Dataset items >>
________________________
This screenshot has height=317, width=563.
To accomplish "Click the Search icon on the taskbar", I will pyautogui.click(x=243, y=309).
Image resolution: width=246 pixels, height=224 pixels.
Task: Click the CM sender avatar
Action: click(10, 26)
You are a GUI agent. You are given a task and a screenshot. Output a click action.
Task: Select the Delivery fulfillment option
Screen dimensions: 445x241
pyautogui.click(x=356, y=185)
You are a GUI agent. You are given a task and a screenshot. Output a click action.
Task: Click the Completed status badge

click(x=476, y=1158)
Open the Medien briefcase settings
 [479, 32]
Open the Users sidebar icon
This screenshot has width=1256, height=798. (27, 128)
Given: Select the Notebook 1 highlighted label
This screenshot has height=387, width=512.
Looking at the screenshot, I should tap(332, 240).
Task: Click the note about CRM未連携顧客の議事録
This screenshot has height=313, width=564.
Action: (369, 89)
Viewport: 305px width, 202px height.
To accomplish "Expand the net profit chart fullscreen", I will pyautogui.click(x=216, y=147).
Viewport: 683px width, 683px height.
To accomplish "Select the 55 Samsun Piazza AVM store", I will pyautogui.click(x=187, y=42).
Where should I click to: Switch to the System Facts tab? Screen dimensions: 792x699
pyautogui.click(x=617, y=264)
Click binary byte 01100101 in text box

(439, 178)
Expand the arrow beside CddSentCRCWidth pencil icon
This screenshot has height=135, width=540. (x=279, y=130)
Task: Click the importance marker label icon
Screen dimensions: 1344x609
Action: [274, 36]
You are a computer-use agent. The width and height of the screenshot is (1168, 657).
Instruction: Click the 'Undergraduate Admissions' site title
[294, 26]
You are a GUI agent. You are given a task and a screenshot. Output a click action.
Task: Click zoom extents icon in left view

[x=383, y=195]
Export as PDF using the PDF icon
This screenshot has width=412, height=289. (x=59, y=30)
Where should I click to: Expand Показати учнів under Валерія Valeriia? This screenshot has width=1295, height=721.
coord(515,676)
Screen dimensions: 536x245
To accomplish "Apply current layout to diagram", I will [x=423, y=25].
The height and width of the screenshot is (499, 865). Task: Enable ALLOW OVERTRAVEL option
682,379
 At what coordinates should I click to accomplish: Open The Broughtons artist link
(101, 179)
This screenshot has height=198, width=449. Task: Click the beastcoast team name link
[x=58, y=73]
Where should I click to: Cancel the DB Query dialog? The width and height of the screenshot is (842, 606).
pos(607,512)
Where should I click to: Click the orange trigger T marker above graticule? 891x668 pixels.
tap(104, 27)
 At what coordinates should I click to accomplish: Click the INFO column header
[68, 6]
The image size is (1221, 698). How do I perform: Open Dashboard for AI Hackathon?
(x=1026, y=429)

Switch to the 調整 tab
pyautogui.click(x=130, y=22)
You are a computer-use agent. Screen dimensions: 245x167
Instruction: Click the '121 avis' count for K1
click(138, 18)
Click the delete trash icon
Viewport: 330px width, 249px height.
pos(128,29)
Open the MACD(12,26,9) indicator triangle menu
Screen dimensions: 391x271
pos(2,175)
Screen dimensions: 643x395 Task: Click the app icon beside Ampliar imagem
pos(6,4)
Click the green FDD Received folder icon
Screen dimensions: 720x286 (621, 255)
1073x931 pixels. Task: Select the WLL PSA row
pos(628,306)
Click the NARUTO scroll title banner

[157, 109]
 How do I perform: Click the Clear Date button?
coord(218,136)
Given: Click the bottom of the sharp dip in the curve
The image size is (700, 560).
________________________
Task directions >>
The records above should be printed in full, exactly as they appear.

Output below >>
This screenshot has height=317, width=563.
To accomplish "Click the Search icon on the taskbar", I will pyautogui.click(x=243, y=309).
Image resolution: width=246 pixels, height=224 pixels.
Task: Click the CM sender avatar
Action: click(10, 26)
You are a GUI agent. You are given a task and a screenshot. Output a click action.
Task: Select the Delivery fulfillment option
Screen dimensions: 445x241
pyautogui.click(x=356, y=185)
You are a GUI agent. You are given a task and a screenshot. Output a click action.
Task: Click the Completed status badge

click(x=476, y=1158)
Open the Medien briefcase settings
 [479, 32]
Open the Users sidebar icon
This screenshot has width=1256, height=798. (27, 128)
Given: Select the Notebook 1 highlighted label
This screenshot has height=387, width=512.
Looking at the screenshot, I should tap(332, 240).
Task: Click the note about CRM未連携顧客の議事録
This screenshot has height=313, width=564.
Action: (369, 89)
Viewport: 305px width, 202px height.
To accomplish "Expand the net profit chart fullscreen", I will pyautogui.click(x=216, y=147).
Viewport: 683px width, 683px height.
To accomplish "Select the 55 Samsun Piazza AVM store", I will pyautogui.click(x=187, y=42).
Where should I click to: Switch to the System Facts tab? Screen dimensions: 792x699
pyautogui.click(x=617, y=264)
Click binary byte 01100101 in text box

(439, 178)
Expand the arrow beside CddSentCRCWidth pencil icon
This screenshot has height=135, width=540. (x=279, y=130)
Task: Click the importance marker label icon
Screen dimensions: 1344x609
Action: [274, 36]
You are a computer-use agent. The width and height of the screenshot is (1168, 657).
Instruction: Click the 'Undergraduate Admissions' site title
[294, 26]
You are a GUI agent. You are given a task and a screenshot. Output a click action.
Task: Click zoom extents icon in left view

[x=383, y=195]
Export as PDF using the PDF icon
This screenshot has width=412, height=289. (x=59, y=30)
Where should I click to: Expand Показати учнів under Валерія Valeriia? This screenshot has width=1295, height=721.
coord(515,676)
Screen dimensions: 536x245
To accomplish "Apply current layout to diagram", I will [x=423, y=25].
The height and width of the screenshot is (499, 865). Task: Enable ALLOW OVERTRAVEL option
682,379
 At what coordinates should I click to accomplish: Open The Broughtons artist link
(101, 179)
This screenshot has height=198, width=449. Task: Click the beastcoast team name link
[x=58, y=73]
Where should I click to: Cancel the DB Query dialog? The width and height of the screenshot is (842, 606).
pos(607,512)
Where should I click to: Click the orange trigger T marker above graticule? 891x668 pixels.
tap(104, 27)
 At what coordinates should I click to accomplish: Click the INFO column header
[68, 6]
The image size is (1221, 698). How do I perform: Open Dashboard for AI Hackathon?
(x=1026, y=429)

Switch to the 調整 tab
pyautogui.click(x=130, y=22)
You are a computer-use agent. Screen dimensions: 245x167
Instruction: Click the '121 avis' count for K1
click(138, 18)
Click the delete trash icon
Viewport: 330px width, 249px height.
pos(128,29)
Open the MACD(12,26,9) indicator triangle menu
Screen dimensions: 391x271
pos(2,175)
Screen dimensions: 643x395 Task: Click the app icon beside Ampliar imagem
pos(6,4)
Click the green FDD Received folder icon
Screen dimensions: 720x286 (621, 255)
1073x931 pixels. Task: Select the WLL PSA row
pos(628,306)
Click the NARUTO scroll title banner

[157, 109]
 How do I perform: Click the Clear Date button?
coord(218,136)
Given: Click the bottom of the sharp dip in the curve
The image size is (700, 560).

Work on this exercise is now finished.